All players must be primarily guards (no forward-guards, for example) and have played for the Knicks for a minimum of four years.
Here are the categories. The full spreadsheet is available to view on the final slide.
1. Playoff Appearances and Championships
2. Years of Service
3. Offensive Play
4. Defensive Play
5. Hall of Famer
6. Franchise Statistical Leadership
7. Awards / Honors
8. All-Star Appearances
9. League Statistical Leadership
10. Level of Competition
11. Intangibles ("clutchness," leadership, impact on franchise)
Bringing up the rear of the best of the rest:
14. Stephon Marbury was a player with tremendous skill, but other than his big first season with the Knicks (1,781 points, 668 assists), he was a disaster for the franchise.
15. Jamal Crawford had four solid seasons for the Knicks, scoring over 1,000 points each time, including over 1,600 in his last season with the team.
16. Rory Sparrow played well enough to make the also-rans. He averaged over 450 assists in his four-plus years with New York and shot over 45 percent.
And the cream of the best of the rest:
11. Ray Williams scored over 1,700 points in the 1979-80 season, but defense was his game. He's arguably one of the top-five defensive guards in Knicks history.

▶ **THE TASK**
In the Knicks guards excerpt, substitute "defensive play" for "defense" and give again the passage that opens with the words containing "15. Jamal Crawford" and closes with "in Knicks history.". The data that comes after this note is drawn from a separate source.

▶ **DATA SEGMENT**

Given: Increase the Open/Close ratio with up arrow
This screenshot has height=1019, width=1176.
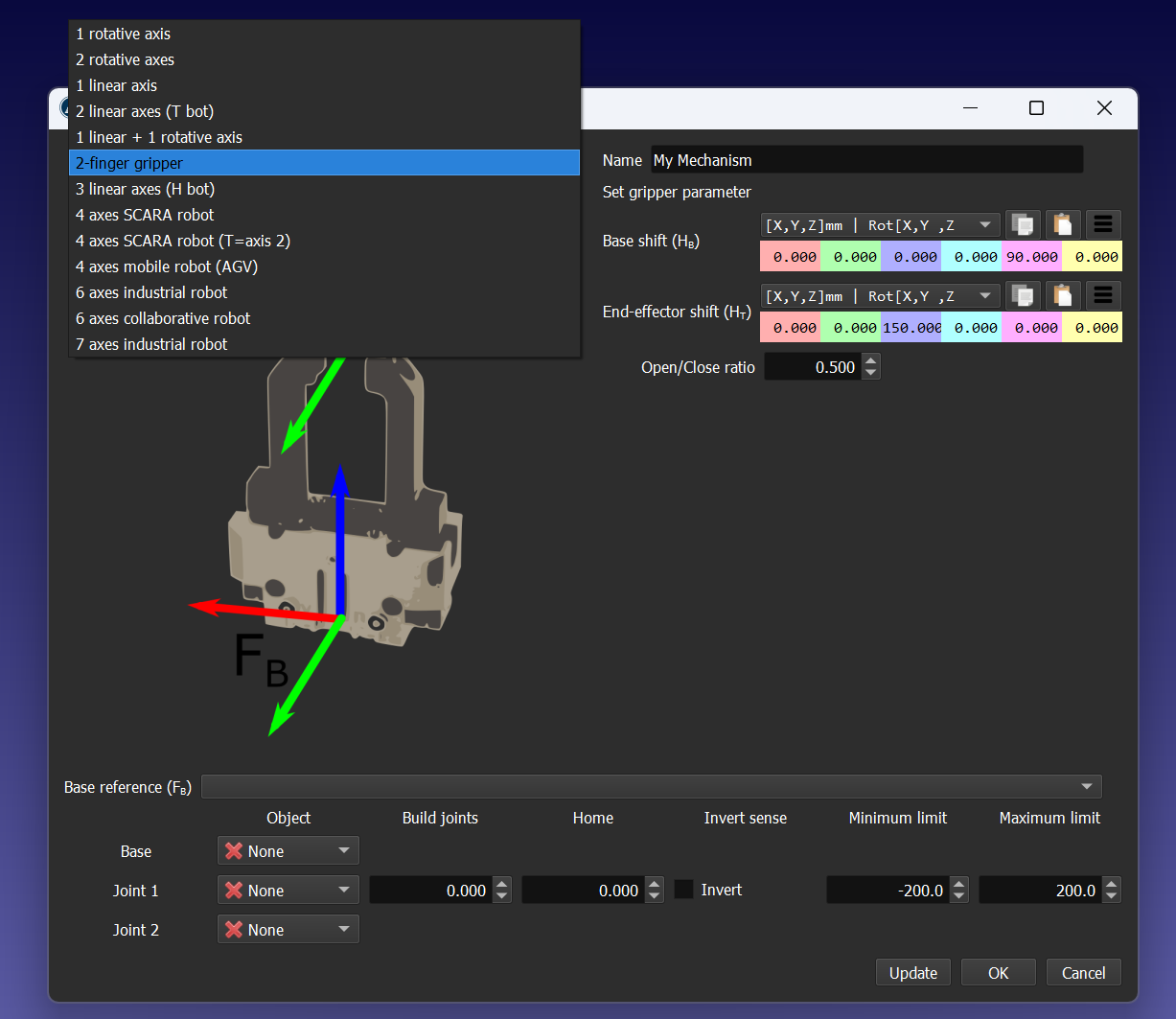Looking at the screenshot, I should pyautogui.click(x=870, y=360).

▶ **RESULT BELOW**
15. Jamal Crawford had four solid seasons for the Knicks, scoring over 1,000 points each time, including over 1,600 in his last season with the team.
16. Rory Sparrow played well enough to make the also-rans. He averaged over 450 assists in his four-plus years with New York and shot over 45 percent.
And the cream of the best of the rest:
11. Ray Williams scored over 1,700 points in the 1979-80 season, but defensive play was his game. He's arguably one of the top-five defensive guards in Knicks history.